▶ _Problem_: Can you write out these lines again with every "legend" switched to "key" and nothing else changed?

Records excerpted from a collection
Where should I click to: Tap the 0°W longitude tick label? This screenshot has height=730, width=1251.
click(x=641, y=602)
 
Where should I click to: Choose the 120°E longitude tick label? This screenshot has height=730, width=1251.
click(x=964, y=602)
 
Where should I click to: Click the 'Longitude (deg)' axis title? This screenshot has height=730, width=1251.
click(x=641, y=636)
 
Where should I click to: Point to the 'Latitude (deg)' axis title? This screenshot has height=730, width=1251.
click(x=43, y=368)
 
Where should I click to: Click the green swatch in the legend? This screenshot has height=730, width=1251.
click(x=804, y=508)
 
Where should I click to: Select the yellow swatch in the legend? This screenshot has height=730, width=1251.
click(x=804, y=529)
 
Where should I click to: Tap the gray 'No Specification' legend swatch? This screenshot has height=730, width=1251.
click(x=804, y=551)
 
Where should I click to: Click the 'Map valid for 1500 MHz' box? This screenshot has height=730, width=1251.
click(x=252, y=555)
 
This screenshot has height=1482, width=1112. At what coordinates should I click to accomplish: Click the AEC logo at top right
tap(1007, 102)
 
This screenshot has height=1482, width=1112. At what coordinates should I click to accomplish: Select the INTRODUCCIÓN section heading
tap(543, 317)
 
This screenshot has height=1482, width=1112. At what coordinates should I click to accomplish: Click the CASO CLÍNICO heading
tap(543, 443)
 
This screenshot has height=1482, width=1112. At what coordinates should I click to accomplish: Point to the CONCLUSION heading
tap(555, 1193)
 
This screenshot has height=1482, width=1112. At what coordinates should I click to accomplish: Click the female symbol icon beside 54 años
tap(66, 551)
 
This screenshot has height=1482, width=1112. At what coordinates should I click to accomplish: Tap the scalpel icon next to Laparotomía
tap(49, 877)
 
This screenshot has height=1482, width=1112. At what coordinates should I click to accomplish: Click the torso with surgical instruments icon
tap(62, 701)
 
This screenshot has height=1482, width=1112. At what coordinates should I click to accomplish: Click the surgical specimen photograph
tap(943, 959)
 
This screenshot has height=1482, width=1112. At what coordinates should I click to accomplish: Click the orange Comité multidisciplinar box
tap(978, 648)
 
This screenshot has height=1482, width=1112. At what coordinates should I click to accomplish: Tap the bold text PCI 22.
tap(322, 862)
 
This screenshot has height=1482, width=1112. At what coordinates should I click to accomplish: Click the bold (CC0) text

▶ _Exercise response_:
Where should I click to: Tap the 0°W longitude tick label? This screenshot has height=730, width=1251.
click(x=641, y=602)
 
Where should I click to: Choose the 120°E longitude tick label? This screenshot has height=730, width=1251.
click(x=964, y=602)
 
Where should I click to: Click the 'Longitude (deg)' axis title? This screenshot has height=730, width=1251.
click(x=641, y=636)
 
Where should I click to: Point to the 'Latitude (deg)' axis title? This screenshot has height=730, width=1251.
click(x=43, y=368)
 
Where should I click to: Click the green swatch in the key? This screenshot has height=730, width=1251.
click(x=804, y=508)
 
Where should I click to: Select the yellow swatch in the key? This screenshot has height=730, width=1251.
click(x=804, y=529)
 
Where should I click to: Tap the gray 'No Specification' key swatch? This screenshot has height=730, width=1251.
click(x=804, y=551)
 
Where should I click to: Click the 'Map valid for 1500 MHz' box? This screenshot has height=730, width=1251.
click(x=252, y=555)
 
This screenshot has height=1482, width=1112. At what coordinates should I click to accomplish: Click the AEC logo at top right
tap(1007, 102)
 
This screenshot has height=1482, width=1112. At what coordinates should I click to accomplish: Select the INTRODUCCIÓN section heading
tap(543, 317)
 
This screenshot has height=1482, width=1112. At what coordinates should I click to accomplish: Click the CASO CLÍNICO heading
tap(543, 443)
 
This screenshot has height=1482, width=1112. At what coordinates should I click to accomplish: Point to the CONCLUSION heading
tap(555, 1193)
 
This screenshot has height=1482, width=1112. At what coordinates should I click to accomplish: Click the female symbol icon beside 54 años
tap(66, 551)
 
This screenshot has height=1482, width=1112. At what coordinates should I click to accomplish: Tap the scalpel icon next to Laparotomía
tap(49, 877)
 
This screenshot has height=1482, width=1112. At what coordinates should I click to accomplish: Click the torso with surgical instruments icon
tap(62, 701)
 
This screenshot has height=1482, width=1112. At what coordinates should I click to accomplish: Click the surgical specimen photograph
tap(943, 959)
 
This screenshot has height=1482, width=1112. At what coordinates should I click to accomplish: Click the orange Comité multidisciplinar box
tap(978, 648)
 
This screenshot has height=1482, width=1112. At what coordinates should I click to accomplish: Tap the bold text PCI 22.
tap(322, 862)
 
This screenshot has height=1482, width=1112. At what coordinates should I click to accomplish: Click the bold (CC0) text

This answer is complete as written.